Meeresklima in der Kammer

  • 14. March 2011

In einer Testkammer lassen sich die Belastungen simulieren, denen Offshore-Windräder ausgesetzt sind.

Die Ozeane sind eine raue Umgebung für Windenergieanlagen. Dort müssen die Windräder den Belastungen von Wellen, Salznebel und intensiver UV-Strahlung im Sommer widerstehen. Um der Frage nachzugehen, wie zerstörerisch diese Umweltbedingungen im Zusammenspiel wirken, haben Forscher am Fraunhofer-Institut für Windenergie und Energiesystemtechnik IWES in Bremerhaven eine Klimakammer entwickelt, in der Teile von Offshore-Windenergieanlagen geprüft werden können. Seit März ist die Anlage in Betrieb und Hersteller können dort verschiedene Materialien testen lassen.

In der Testkammer werden das Meeresklima und die mechanischen Belastungen durch Wind und Wellenschlag simuliert und kombiniert. So versprüht die Anlage Salznebel, bestrahlt die Proben mit UV-Licht und schreckt beim „Schwalltest“ die Bleche und die Kunststoffe mit einem kalten Wasserstrahl ab, was den Wellenschlag simuliert. Darüber hinaus lässt sich die Kammer von - 30 bis + 100 Grad Celsius bei einer relativen Luftfeuchte von 10 bis 95 Prozent temperieren. Zur Simulation der mechanischen Belastung werden die Materialproben zwischen zwei Stahlbacken eingespannt, die die Proben hin und her biegen.


 Abb.: In der Klimakammer lassen sich die Auswirkungen verschiedender Umwelteinflüsse auf Teile von Offshore-Bauwerken testen. (Bild: Fraunhofer IWES)

Abb.: In der Klimakammer lassen sich die Auswirkungen verschiedender Umwelteinflüsse auf Teile von Offshore-Bauwerken testen. (Bild: Fraunhofer IWES)

Durch die Kombinationsprüfung lässt sich erstmals feststellen, auf Grund welcher Kräfte oder Umweltbedingungen und nach welcher Belastungsdauer ein Bauteil versagt.
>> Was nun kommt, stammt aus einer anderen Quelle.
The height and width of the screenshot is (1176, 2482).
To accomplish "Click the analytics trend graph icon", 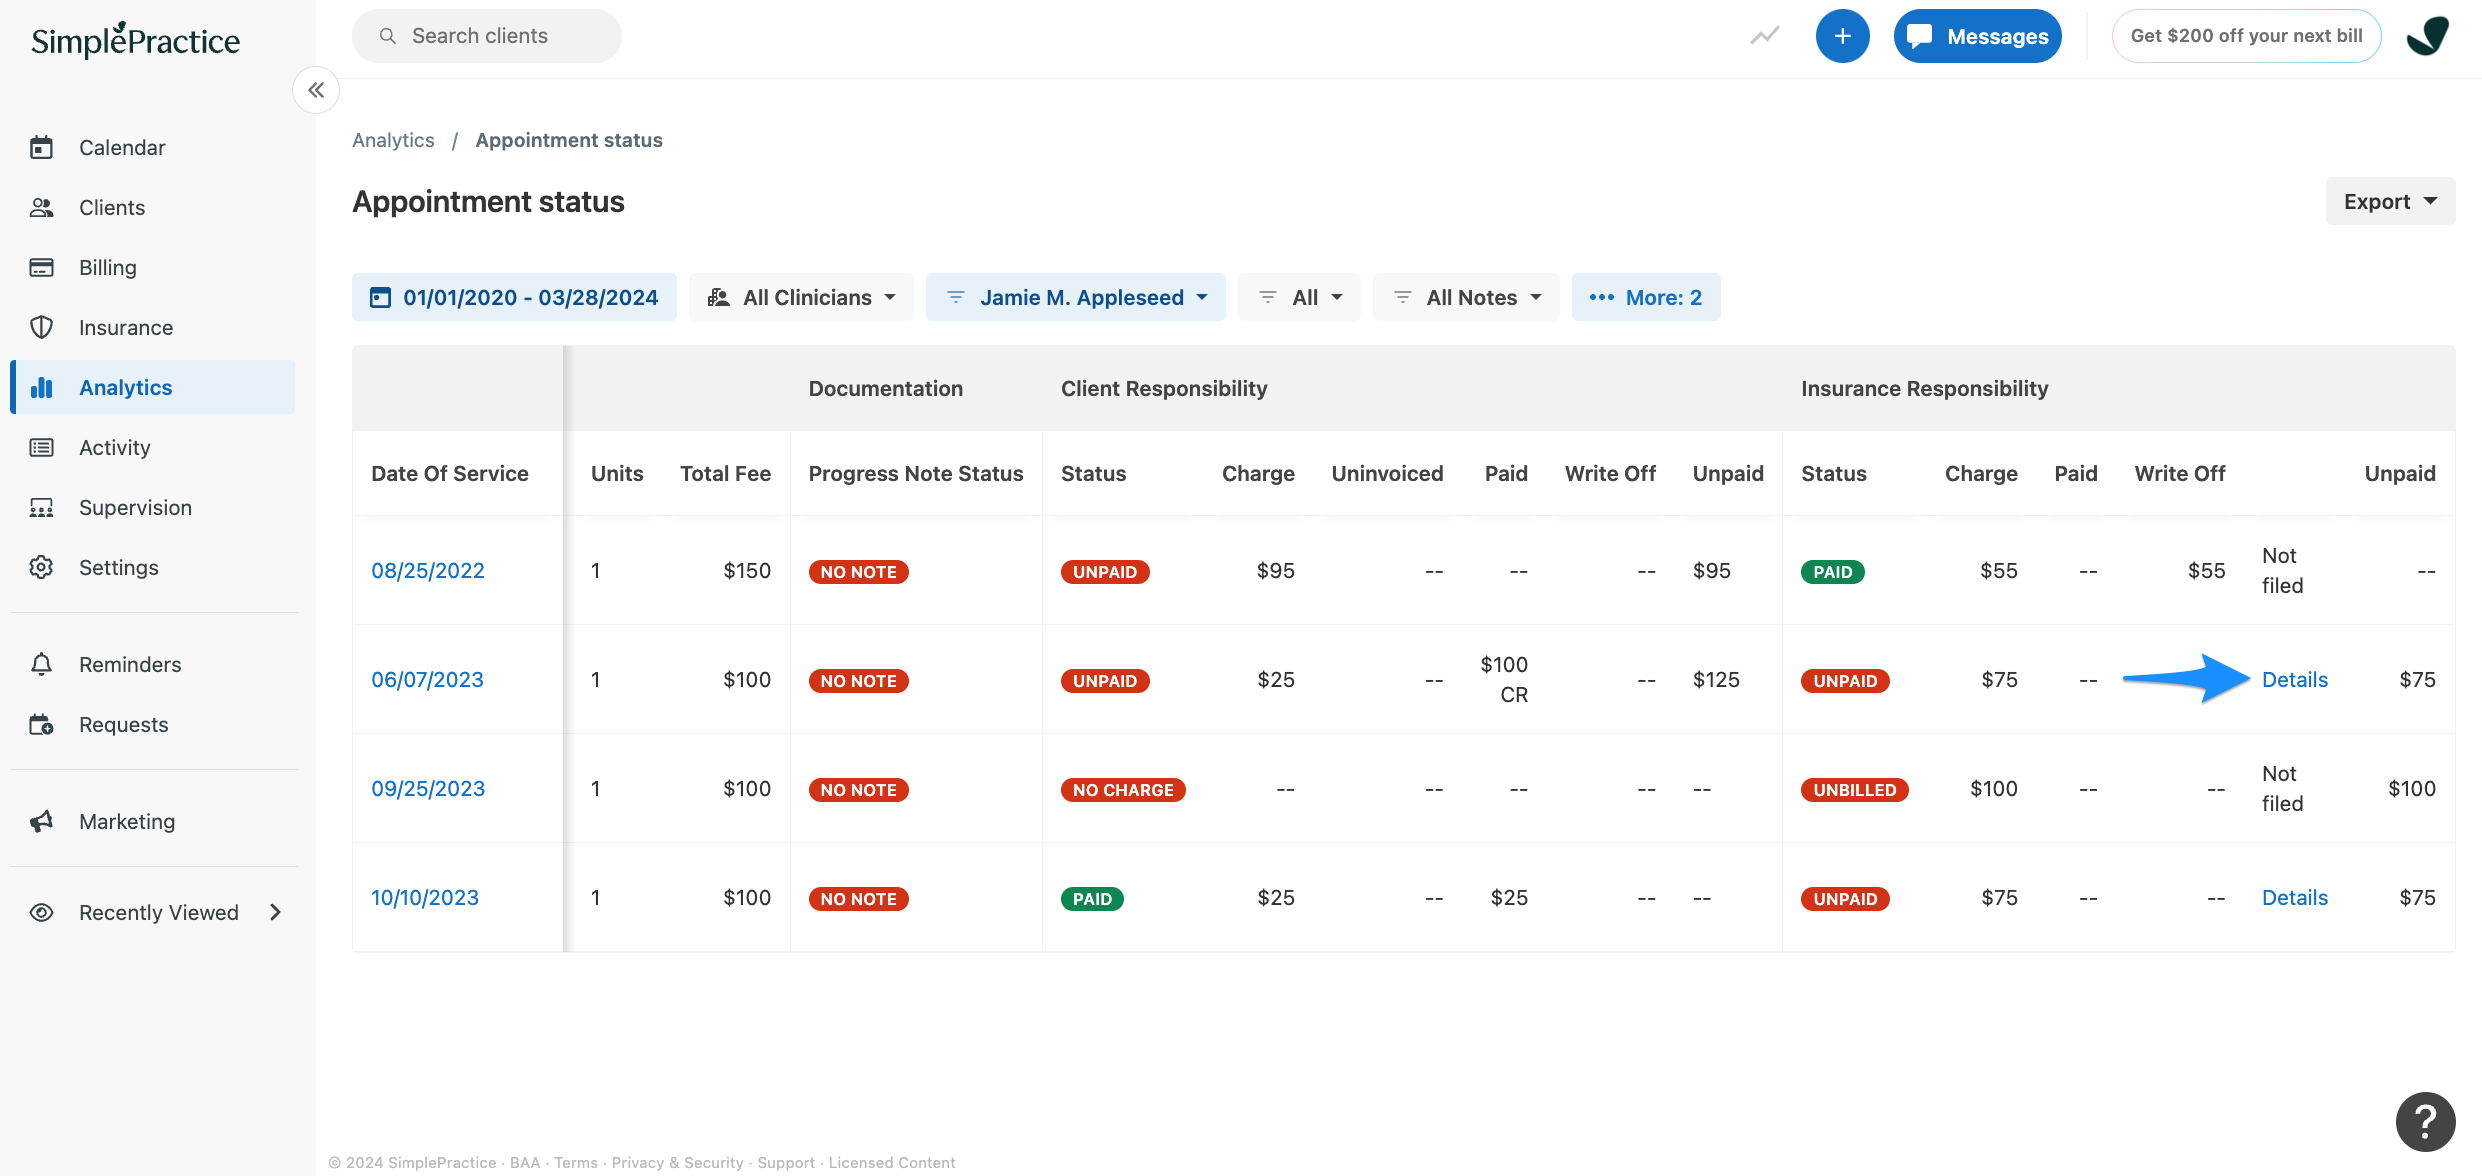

Dazu werden die verschiedenen Faktoren unterschiedlich kombiniert, um die Ursache einer Schädigung einzugrenzen. Überwacht werden die Tests unter anderem von auf den Bauteilen aufgebrachten Sensoren, wie beispielsweise Dehnungs-Messstreifen, die „spüren“, wenn das Material Risse bekommt.

Neben der Prüfung der Materialproben werden die Sensoren in der Kammer auch selbst getestet, da auch sie den Bedingungen auf See standhalten müssen. Künftig sollen Offshore-Windräder nämlich zunehmend mit Sensoren ausgestattet werden, so dass vom Festland aus der Zustand der Windenergieanlagen überwacht werden kann. Dafür sind robuste Sensoren besonders wichtig.